G8
:der Klub der Plünderer
Flyer
der BFS/MPS, Juni 2003
Der
G7 vereint die Regierungen der 7 führenden
imperialistischen Länder. 1997 wurde Russland
eingebunden, so dass heute vom G8 die Rede ist.
Seit 1998 bezeichnen die Regierungsvertreter
der herrschenden Klassen diese jährlichen
Treffen als „Gipfel von acht Demokratien“
– zu einem Zeitpunkt, in dem demokratische
und soziale Rechte in einem seit dem 2. Weltkrieg
unerreichten Ausmass angegriffen werden.
Dieser
Klub kümmert sich in erster Linie um die
wirtschaftliche und politische Kontrolle des
Rests der Welt. Das Ziel besteht darin, möglichst
vorteilhafte Bedingungen für die Interessen
der in den imperialistischen Ländern herrschenden
Oligarchien zu schaffen.
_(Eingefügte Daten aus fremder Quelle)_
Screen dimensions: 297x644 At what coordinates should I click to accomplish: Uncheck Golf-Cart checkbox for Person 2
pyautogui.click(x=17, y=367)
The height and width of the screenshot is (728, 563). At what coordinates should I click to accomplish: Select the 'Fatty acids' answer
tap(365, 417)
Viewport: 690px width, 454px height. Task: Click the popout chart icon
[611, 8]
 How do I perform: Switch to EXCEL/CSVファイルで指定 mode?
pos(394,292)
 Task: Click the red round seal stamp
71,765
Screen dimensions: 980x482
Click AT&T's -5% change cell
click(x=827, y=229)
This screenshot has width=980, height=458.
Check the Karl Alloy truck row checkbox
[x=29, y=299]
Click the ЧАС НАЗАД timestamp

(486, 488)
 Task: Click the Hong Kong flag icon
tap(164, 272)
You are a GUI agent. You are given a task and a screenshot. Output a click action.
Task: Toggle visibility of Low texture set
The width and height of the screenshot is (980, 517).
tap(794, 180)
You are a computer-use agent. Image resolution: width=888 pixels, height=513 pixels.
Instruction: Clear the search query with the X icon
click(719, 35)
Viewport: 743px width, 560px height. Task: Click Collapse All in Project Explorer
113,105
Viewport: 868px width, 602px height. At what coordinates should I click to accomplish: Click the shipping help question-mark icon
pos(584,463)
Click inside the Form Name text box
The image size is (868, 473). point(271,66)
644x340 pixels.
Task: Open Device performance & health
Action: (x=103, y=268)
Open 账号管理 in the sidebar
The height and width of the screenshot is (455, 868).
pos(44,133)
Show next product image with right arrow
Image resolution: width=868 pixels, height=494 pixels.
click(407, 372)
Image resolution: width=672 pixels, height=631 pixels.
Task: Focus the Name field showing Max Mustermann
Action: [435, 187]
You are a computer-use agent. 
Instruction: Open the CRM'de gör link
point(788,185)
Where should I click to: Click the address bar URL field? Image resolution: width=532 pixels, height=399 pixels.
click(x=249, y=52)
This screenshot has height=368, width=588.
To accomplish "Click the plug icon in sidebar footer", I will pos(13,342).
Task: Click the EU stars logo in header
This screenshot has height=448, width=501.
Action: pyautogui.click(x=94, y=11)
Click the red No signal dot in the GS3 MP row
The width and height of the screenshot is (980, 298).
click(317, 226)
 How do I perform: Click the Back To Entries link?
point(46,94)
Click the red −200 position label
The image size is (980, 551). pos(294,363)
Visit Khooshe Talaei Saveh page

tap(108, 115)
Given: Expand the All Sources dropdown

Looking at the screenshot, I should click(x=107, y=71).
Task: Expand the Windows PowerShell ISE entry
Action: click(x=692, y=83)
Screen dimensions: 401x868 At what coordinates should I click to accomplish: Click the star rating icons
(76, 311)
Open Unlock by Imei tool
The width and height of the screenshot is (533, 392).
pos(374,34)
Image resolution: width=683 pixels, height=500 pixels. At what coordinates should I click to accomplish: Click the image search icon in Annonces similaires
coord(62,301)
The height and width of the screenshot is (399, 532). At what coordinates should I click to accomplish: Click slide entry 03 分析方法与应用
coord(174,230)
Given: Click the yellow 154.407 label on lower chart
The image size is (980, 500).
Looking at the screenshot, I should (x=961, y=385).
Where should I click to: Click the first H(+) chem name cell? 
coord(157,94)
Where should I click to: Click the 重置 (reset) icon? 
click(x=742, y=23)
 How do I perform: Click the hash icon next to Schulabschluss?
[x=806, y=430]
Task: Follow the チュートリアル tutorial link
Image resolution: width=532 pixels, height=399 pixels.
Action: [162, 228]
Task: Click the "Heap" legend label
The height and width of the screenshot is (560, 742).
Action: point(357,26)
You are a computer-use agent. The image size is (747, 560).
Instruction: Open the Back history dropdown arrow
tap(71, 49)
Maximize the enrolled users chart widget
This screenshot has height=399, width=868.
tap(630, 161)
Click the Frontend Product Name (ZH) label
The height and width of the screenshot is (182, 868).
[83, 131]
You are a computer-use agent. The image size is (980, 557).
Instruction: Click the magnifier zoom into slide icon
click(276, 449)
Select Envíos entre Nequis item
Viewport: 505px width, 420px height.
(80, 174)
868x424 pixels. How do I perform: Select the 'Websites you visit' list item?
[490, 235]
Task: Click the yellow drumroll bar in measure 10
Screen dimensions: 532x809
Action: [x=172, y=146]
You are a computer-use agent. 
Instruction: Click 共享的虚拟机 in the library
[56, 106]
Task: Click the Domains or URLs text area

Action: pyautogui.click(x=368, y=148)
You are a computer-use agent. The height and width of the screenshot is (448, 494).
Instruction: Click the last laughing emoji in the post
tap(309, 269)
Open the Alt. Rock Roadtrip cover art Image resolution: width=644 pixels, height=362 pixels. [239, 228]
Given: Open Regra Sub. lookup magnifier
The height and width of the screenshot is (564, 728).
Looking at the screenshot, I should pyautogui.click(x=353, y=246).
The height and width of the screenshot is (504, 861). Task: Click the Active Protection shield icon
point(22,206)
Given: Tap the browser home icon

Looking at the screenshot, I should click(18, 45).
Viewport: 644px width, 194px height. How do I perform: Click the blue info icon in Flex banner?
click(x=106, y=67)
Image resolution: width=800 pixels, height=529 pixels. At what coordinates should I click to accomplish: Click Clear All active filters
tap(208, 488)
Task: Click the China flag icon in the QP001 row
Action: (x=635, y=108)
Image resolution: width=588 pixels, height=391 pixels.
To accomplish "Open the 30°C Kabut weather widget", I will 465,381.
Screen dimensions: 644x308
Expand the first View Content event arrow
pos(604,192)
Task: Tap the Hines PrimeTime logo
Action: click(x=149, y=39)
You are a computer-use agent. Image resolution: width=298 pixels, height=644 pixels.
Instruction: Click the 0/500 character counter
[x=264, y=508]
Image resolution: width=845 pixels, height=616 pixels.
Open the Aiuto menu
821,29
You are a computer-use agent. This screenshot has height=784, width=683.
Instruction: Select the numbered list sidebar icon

Anders gesagt geht
es darum, das Jagdrevier des konzentrierten
und zentralisierten Kapitals der imperialistischen
Länder auf die ganze Welt auszudehnen.
Die Schweiz spielt in dieser Hinsicht keineswegs
eine unbedeutende Rolle: Denken wir nur an die
Pharma-Konzerne, an Nestlé oder an die
Banken und Versicherungen.
Haben
wir ein zu einfaches Bild skizziert? Nein. Wie
sehr es der Realität entspricht, zeigt
gerade die Resolution 1483, die der UNO-Sicherheitsrat
am 22. Mai 2003 verabschiedet hat. Sie betrifft
die koloniale Besetzung des Iraks unter amerikanischer
Herrschaft. Der G8-Gipfel findet im Schatten
des Irak-Kriegs, der amerikanischen Drohungen
gegen Iran und der internationalen Rechtfertigung
der organisierten Plünderung der irakischen
Ressourcen statt.
Kolonialisierung
mit Zustimmung der UNO
Am
22. Mai 2003 hat der Sicherheitsrat der UNO
mit 14 gegen 0 Stimmen eine Resolution gutgeheissen,
die nach offizieller Lesart zur Aufhebung der
1991 gegen den Irak verhängten Wirtschaftssanktionen
führt.
Worum geht es aber wirklich? Die italienischen
Wirtschaftszeitung Il Sole-24 Ore fasst es in
ihrer Ausgabe vom 23. Mai trefflich zusammen:
„Der verabschiedete Text öffnet in
der Tat den Irak für ausländische
– vor allem amerikanische – Unternehmen,
die seit Jahren nur darauf gewartet haben...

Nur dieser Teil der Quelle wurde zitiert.